Hallo Ich bin der Markus

und suche im Großraum Stuttgart jemanden der mir meine Klöckner Möller Ps3 auslesen kann, und bei bedarf wieder neu einspielen.

der Grund ist dass mir ein Ausgang nicht mehr angesteuert wird

Könnte sein dass da etwas über den Jordan ist !

gruß Markus aus Urbach


----------



## Markus1950 (4 Juni 2011)

*PS 306 auslesen und einspielen Süddeutschland*

dann erweitern ich den umkreis mal auf süddeutschland

von meiner Klöckner Moeller PS 306 sollte mir jemand das programm auslesen, 

und in die neue Steuerung wieder einspielen.

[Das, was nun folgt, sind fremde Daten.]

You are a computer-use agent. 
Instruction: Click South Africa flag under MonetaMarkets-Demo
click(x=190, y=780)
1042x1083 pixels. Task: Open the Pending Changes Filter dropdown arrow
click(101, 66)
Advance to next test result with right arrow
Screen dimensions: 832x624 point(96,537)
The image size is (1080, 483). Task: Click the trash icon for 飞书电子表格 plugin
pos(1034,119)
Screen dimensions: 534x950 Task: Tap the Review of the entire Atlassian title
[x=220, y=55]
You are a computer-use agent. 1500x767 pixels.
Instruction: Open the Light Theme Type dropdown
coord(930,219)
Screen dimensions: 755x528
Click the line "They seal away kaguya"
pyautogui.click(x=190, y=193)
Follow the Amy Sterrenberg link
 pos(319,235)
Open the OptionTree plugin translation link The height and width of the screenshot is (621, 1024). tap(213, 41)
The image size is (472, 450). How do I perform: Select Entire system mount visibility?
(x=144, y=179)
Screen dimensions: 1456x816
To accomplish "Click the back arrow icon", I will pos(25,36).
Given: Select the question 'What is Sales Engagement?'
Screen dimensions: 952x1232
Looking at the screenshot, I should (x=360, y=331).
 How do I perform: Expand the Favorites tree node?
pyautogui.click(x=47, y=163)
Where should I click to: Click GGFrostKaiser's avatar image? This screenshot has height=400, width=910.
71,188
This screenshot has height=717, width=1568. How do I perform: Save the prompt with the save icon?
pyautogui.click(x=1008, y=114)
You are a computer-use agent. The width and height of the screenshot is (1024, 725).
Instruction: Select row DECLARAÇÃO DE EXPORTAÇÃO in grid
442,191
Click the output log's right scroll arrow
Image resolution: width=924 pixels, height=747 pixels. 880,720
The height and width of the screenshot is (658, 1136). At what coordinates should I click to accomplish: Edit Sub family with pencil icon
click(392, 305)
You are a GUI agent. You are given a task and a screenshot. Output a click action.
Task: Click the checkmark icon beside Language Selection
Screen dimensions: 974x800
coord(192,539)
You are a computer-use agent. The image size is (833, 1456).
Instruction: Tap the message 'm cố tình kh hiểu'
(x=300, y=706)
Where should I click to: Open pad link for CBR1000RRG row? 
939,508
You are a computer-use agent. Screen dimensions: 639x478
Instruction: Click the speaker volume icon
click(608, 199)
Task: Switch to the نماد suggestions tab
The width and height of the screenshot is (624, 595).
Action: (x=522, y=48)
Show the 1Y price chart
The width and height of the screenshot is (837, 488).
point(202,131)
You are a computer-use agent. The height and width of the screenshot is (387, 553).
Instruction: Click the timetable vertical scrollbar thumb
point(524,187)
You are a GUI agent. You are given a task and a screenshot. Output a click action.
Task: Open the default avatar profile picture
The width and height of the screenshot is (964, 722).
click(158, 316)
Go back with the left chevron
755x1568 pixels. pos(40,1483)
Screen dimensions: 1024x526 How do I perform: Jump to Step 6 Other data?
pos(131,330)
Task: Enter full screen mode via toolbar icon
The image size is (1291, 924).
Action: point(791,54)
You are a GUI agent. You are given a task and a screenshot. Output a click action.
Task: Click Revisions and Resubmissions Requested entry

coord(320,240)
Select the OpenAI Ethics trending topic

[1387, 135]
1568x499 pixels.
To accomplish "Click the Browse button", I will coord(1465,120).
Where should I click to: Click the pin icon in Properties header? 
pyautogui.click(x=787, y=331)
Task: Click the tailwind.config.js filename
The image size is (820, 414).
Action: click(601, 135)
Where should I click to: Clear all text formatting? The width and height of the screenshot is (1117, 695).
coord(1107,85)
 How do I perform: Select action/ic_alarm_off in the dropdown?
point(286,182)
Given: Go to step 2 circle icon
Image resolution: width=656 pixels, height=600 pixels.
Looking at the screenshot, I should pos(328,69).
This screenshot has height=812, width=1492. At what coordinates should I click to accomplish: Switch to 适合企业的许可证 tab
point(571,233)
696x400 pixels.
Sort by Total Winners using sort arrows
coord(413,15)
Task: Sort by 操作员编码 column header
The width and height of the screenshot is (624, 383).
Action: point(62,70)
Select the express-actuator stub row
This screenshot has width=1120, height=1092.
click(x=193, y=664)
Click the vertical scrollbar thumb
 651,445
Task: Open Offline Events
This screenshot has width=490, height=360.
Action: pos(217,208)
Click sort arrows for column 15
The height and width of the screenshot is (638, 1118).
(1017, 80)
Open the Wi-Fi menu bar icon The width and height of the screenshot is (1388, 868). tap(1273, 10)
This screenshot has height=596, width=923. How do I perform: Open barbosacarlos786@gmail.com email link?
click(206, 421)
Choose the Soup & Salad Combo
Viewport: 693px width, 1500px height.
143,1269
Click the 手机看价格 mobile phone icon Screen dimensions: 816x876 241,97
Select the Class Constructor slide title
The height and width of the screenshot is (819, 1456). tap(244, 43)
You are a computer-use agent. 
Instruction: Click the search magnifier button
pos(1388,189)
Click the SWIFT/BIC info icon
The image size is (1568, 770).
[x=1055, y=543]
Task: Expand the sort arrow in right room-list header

da 2 ausgänge in die ewigen jagdgründe verschwunden sind

Ersatzsteuerungen habe ich noch hier liegen

Schaltkasten kann ich ins auto stellen und vorbeikommen.

habe sämtliche im umkreis und Bekannenkreis und ehemalige Kollegen durch

alles nur Siemens leute wie auch bei mir in der Ausbildung damals



gruß Markus


----------



## blasterbock (6 Juni 2011)

Wenn Du bis nach NRW fahren willst, ich könnte das dann für Dich tun.


----------



## Uwe Schröder (7 Juni 2011)

*Vorschlag*

Hallo!

Pakt die Dinge ein und schick Sie mir!

mfg uwe


----------



## Markus1950 (10 Juni 2011)

danke fürs Angebot 

ich werde falls sich niemand mehr aus meiner gegend meldet

nach meinem verdienten Urlaub ab 23.6 mal melden

gruß markus


----------